*WORK TO BE COMPLETED*
Go to the line that contains "Viewport: 480px width, 270px", then write out that line and all that follow to the end of the listing, exactly and without pictures.

=== Section Start ===

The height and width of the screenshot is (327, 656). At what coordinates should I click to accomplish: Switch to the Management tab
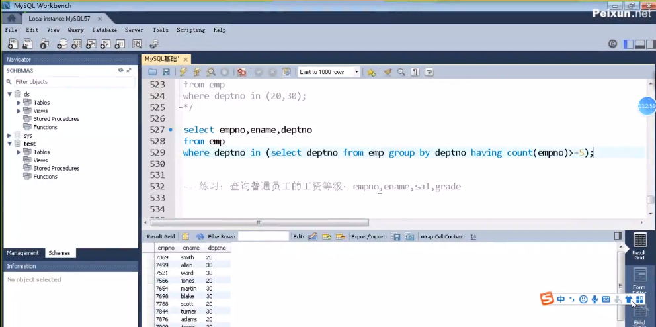(23, 253)
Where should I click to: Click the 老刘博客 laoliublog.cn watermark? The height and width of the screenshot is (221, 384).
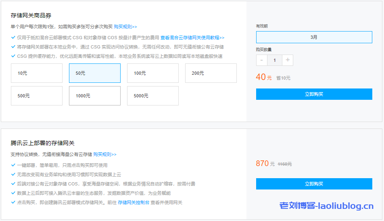pos(326,206)
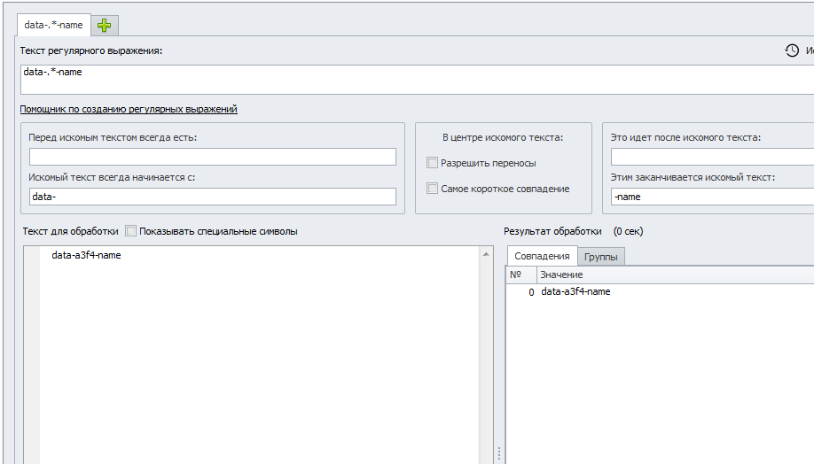Enable Разрешить переносы checkbox

[x=432, y=163]
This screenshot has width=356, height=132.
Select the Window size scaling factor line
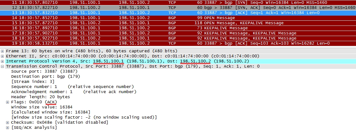tap(84, 117)
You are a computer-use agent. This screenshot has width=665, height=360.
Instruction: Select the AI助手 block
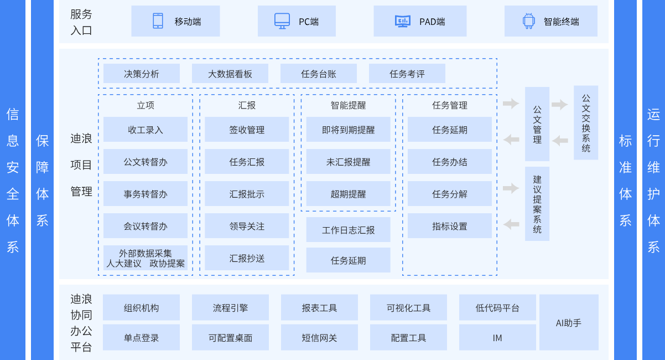point(569,322)
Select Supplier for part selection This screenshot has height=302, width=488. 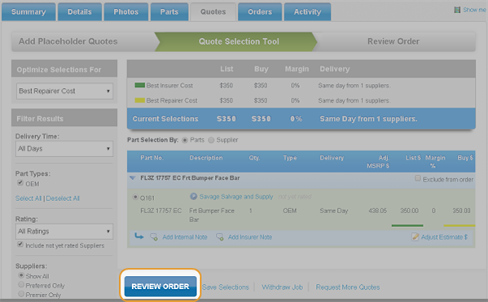pos(211,140)
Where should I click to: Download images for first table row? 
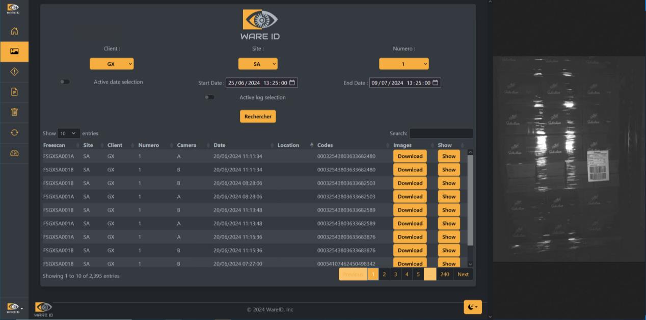point(410,156)
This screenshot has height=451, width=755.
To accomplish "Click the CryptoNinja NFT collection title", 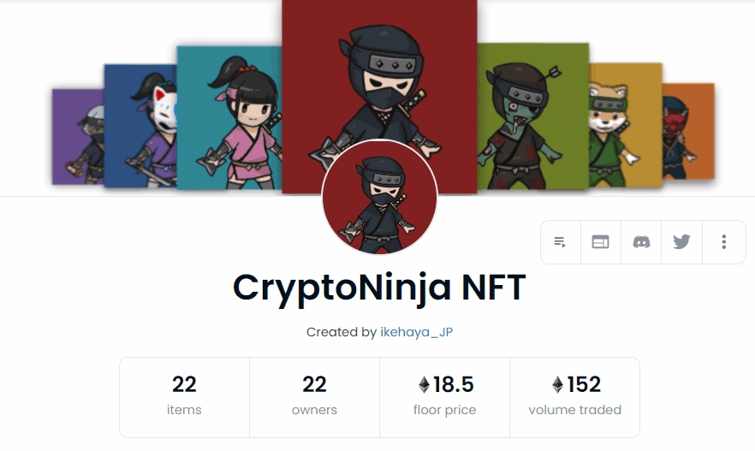I will tap(379, 288).
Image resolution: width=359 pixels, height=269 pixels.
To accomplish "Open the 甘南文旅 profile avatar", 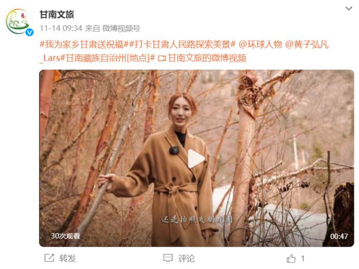I will pos(19,22).
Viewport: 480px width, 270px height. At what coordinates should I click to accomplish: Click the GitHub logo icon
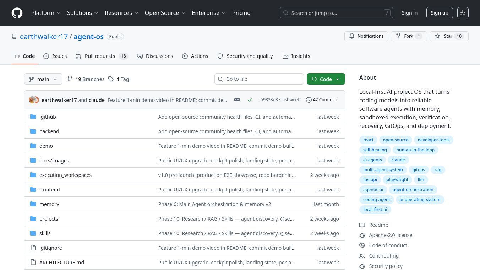pyautogui.click(x=17, y=13)
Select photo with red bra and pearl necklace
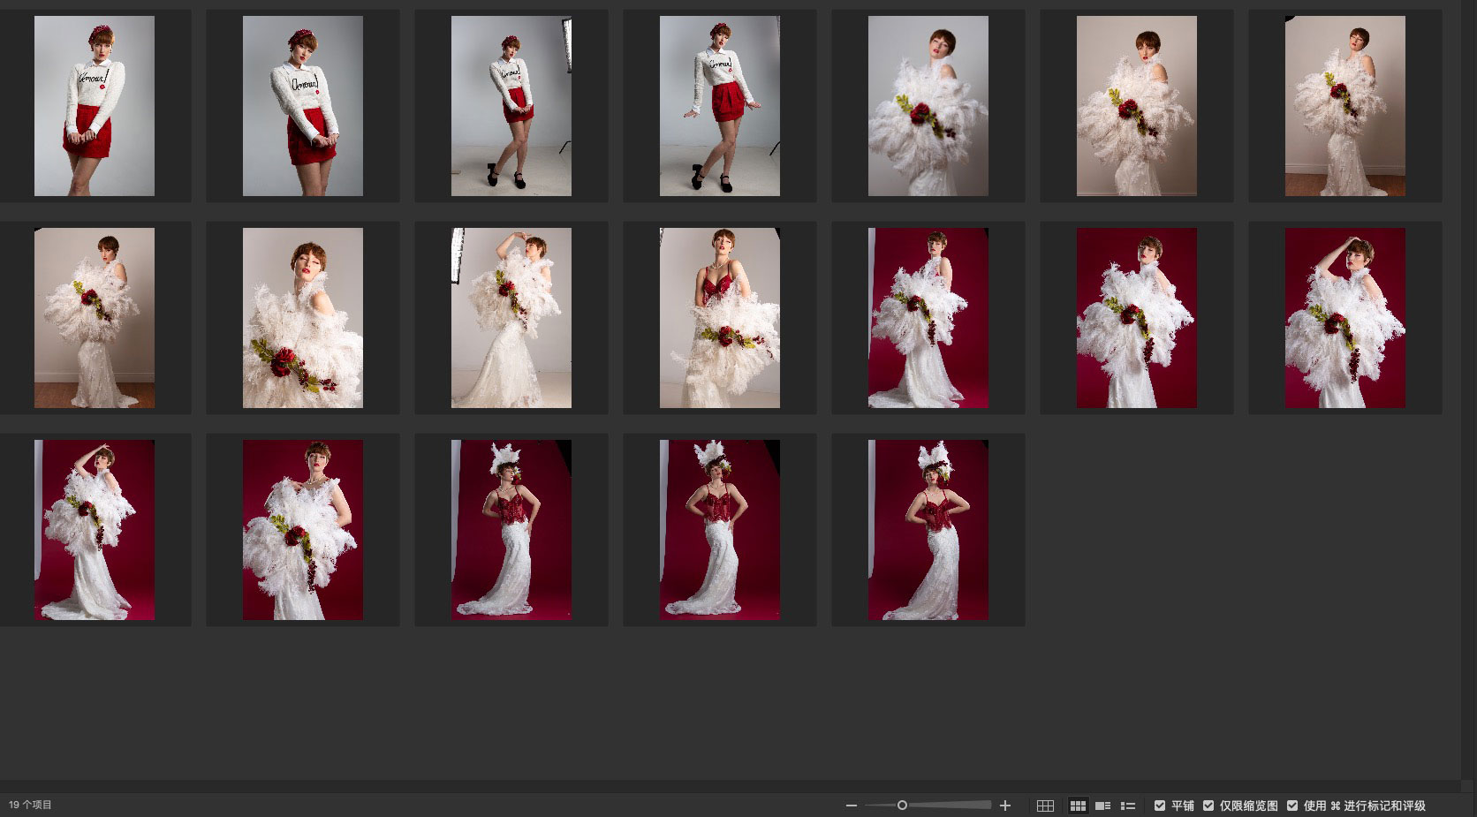This screenshot has height=817, width=1477. click(719, 318)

=== Section End ===

*COMPLETED TASK*
Viewport: 480px width, 270px height. At what coordinates should I click to accomplish: Click the GitHub logo icon
pyautogui.click(x=17, y=13)
Select photo with red bra and pearl necklace
This screenshot has height=817, width=1477. click(719, 318)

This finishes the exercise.